Con la “tregua” iniziata ad ottobre 2025, il ministero della Salute ha ricominciato a raccogliere i dati delle nascite mese per mese. A novembre 2025 si è registrato un piccolo boom, probabilmente grazie alle registrazioni arretrate, ma da quel mese il calo è stato inesorabile e drammatico. A febbraio di quest’anno si sono registrate solo 3400 nascite, a marzo 3200, ad aprile 2000 e a maggio solo 1700, ovvero circa un terzo della natalità precedente il 2023. Il crollo di nascite a febbraio corrisponde ai concepimenti (non) avvenuti durante l’inizio della fase più terribile della carestia, quando il 93% della popolazione non aveva cibo sufficiente.
Oltre a ciò c’è un dato ancora più spaventoso, che è quello delle gravidanze non andate a buon fine: mentre la percentuale di tali eventi rispetto ai nati vivi era, nel 2022, di circa l’8% (circa trecento aborti/mese), durante il 2024 è salita oltre il 20%, è temporaneamente scesa al 15% nel 2025 ma ora sta risalendo e raggiungendo livelli che non si possono definire altrimenti se non genocidari: ad aprile ci sono infatti stati oltre novecentoventi aborti, che corrispondono al 46% di percentuale rispetto ai nati vivi.
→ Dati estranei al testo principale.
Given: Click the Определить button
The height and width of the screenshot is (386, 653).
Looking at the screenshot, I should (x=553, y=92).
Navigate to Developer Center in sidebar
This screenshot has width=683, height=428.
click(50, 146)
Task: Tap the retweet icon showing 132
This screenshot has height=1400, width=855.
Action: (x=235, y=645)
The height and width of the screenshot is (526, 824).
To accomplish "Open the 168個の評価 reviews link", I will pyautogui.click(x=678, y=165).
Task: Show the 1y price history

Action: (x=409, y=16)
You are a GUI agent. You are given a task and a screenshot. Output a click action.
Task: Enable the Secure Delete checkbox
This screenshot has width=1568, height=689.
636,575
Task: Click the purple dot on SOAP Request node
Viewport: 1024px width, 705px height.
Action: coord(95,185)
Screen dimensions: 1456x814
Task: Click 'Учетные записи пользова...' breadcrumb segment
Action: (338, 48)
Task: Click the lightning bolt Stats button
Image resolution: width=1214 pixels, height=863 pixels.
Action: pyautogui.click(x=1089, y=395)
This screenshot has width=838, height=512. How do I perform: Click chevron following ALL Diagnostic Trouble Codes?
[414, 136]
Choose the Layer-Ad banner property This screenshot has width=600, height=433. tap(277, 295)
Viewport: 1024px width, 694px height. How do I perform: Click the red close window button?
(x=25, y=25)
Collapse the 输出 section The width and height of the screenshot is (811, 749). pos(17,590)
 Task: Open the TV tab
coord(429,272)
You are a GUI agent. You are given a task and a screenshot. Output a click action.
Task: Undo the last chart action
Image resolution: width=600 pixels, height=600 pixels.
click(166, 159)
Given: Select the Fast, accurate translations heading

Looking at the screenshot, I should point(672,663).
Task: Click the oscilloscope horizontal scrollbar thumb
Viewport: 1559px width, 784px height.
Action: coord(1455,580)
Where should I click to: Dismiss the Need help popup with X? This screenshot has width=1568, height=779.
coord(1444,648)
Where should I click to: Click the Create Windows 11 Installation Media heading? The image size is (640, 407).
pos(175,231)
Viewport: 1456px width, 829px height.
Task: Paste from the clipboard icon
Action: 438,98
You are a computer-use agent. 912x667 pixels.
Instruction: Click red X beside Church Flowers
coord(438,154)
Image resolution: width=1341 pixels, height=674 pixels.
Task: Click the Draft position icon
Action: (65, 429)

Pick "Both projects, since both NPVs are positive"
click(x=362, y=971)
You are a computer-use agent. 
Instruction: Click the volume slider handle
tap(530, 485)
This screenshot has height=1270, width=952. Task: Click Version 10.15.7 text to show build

E non abbiamo dati precisi sull’altra terribile piaga inflitta dalla furia assassina israeliana sulla popolazione palestinese, ovvero il numero di bambini nati malformati o malati o con menomazioni di varia natura, che è anch’esso salito a dismisura a causa delle sostanze nocive sparse nella striscia dalle “operazioni militari” israeliane.
Di fronte a questi dati, viene davvero difficile capire come qualcuno si possa ancora vantare di rifiutare l’uso del termine genocidio per ciò che Israele sta infliggendo ai palestinesi. Chiunque ancora abbia ritrosie più o meno speciose sull’uso di tale termine, che magari nobilita con la penosa scusa del “dubbio” come forma di apertura e superiorità intellettuale, meriterebbe di essere spedito istantaneamente a Gaza a condividere la sorte di chi, ancora oggi, non vede di fronte a se null’altro che ulteriori sofferenze, morte e devastazione.
Dopo 258 giorni di “cessate il fuoco” il bilancio è inequivoco: oltre mille assassinati, tra cui 250 bambini, oltre a un continuo aumento della percentuale della Striscia sotto diretta occupazione israeliana. Chi non denuncia e non chiede immediate e devastanti sanzioni allo stato di Israele non è semplicemente una persona con “un’opinione diversa”: è, letteralmente, complice di tutto ciò che Israele ha fatto e, soprattutto, di ciò che continuerà a fare per spazzare via tutti i palestinesi dalla loro terra.